Charaxes guderiana, the blue-spangled emperor, Guderian's charaxes or blue-spangled charaxes, is a butterfly of the family Nymphalidae. It is found in southern Africa.

Description
The wingspan is 50–60 mm in males and 60–70 mm in females.Ch. guderiana Dew.  male: wings above black; forewing at the base greenish blue with a large white spot at the end of the cell, two white discal spots in 5 and 6, a complete row of 8 white, or towards the hindmargin bluish postdiscal spots and large white marginal spots; hindwing in cellules 2—5 with a blue postdiscal band, which is only separated by a fine black line from the bluish, white-dotted submarginal streaks; marginal streaks thick, white, in cellules lc—3 usually bluish and dotted with yellowish.
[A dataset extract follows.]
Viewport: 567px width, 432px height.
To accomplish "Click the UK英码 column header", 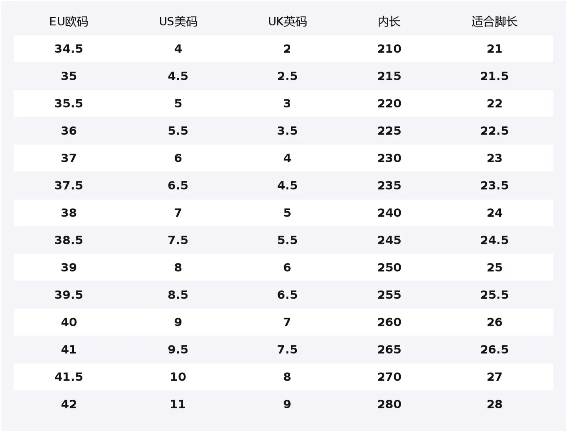I will click(x=287, y=22).
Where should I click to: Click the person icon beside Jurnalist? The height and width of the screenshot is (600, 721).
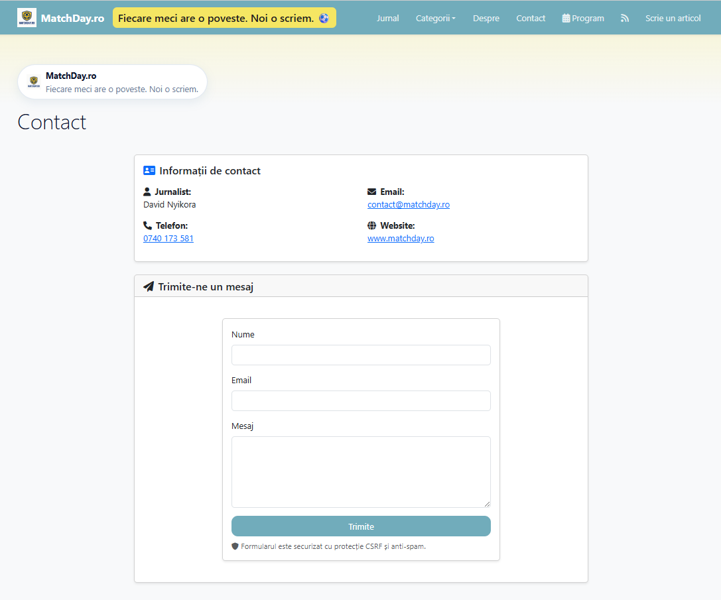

Under surface with two white spots at the costal margin of the fore wing. The female is quite different above, strongly recalling Charaxes saturnus  and the female of Charaxes achaemenes; it was even described in 1892 as a variety of Charaxes pelias. Wings above at the base light brown to vein 3 and then with common light orange-yellow median band, extending from vein 2 of the hindwing to vein 4 of the forewing; the forewing has in addition the following orange-yellow markings: a spot at the apex of the cell, two discal spots 
in 5 and 6, a postdiscal row of 6 rounded spots in 2—7 and large marginal spots united into a band; the ground-colour of the apical part is black. On the hindwing the median band is followed distally by a deep black band 10 mm. in breadth and then the blue, white-centred submarginal spots and the marginal spots, which in cellules 4—7 are thick and bright orange-yellow, but in lc—3 narrow, greenish and indistinctly dotted with yellow. The under surface is much lighter than in the male, the median band being also present here; hindwing with red postdiscal lunules. Angola to British East Africa, but not in South Africa. 

A full description is also given by Rothschild, W. And Jordan, K., 1900 Novitates Zoologicae  Volume 7:473 et seq.  (for terms see Novitates Zoologicae  Volume 5:545-601  )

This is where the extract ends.